_Given request_.
Rewrite every line of the records below, requests included, and multiply each click coordinate in the answers by 0.55, rounding to the nearest whole number with halves going up. Leave the pictures out of your answer.

_Material shown_.
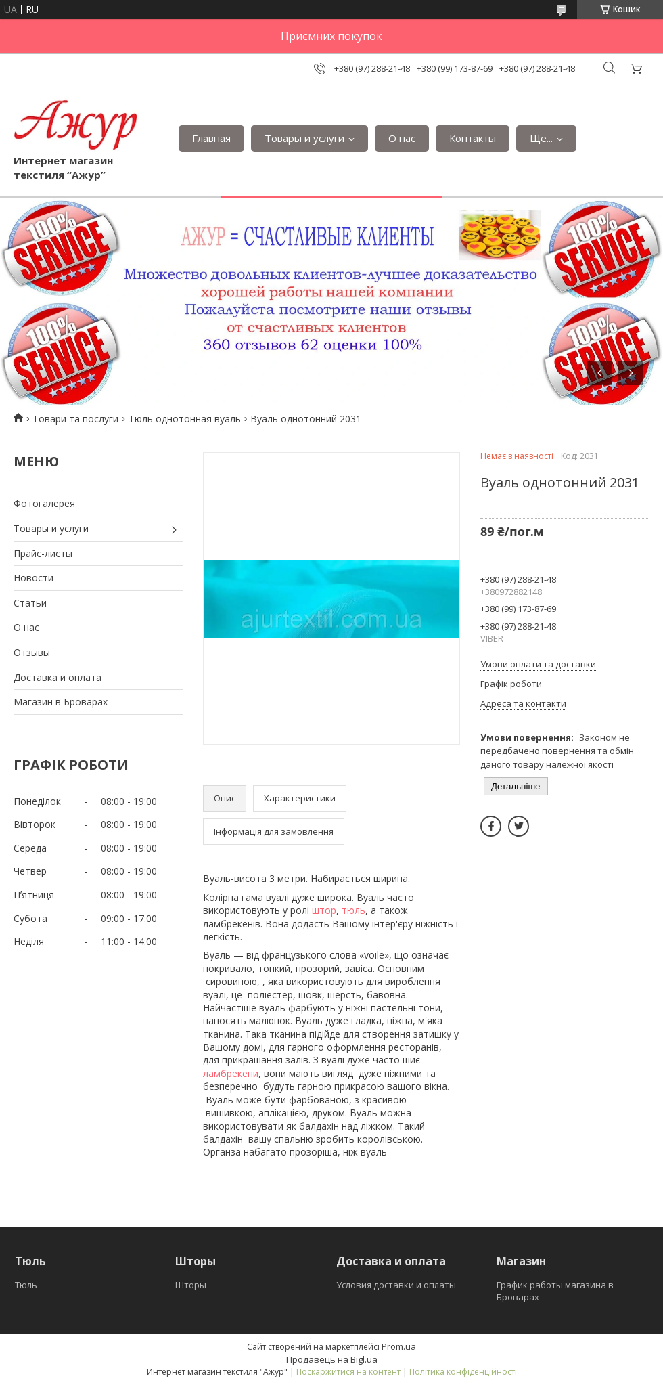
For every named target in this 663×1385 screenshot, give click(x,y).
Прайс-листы (43, 553)
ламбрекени (230, 1073)
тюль (353, 910)
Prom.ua (399, 1346)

_Exercise answer_.
For every named target in this 663×1385 screenshot, give click(x,y).
Прайс-листы (24, 304)
ламбрекени (127, 590)
тюль (194, 501)
Prom.ua (219, 740)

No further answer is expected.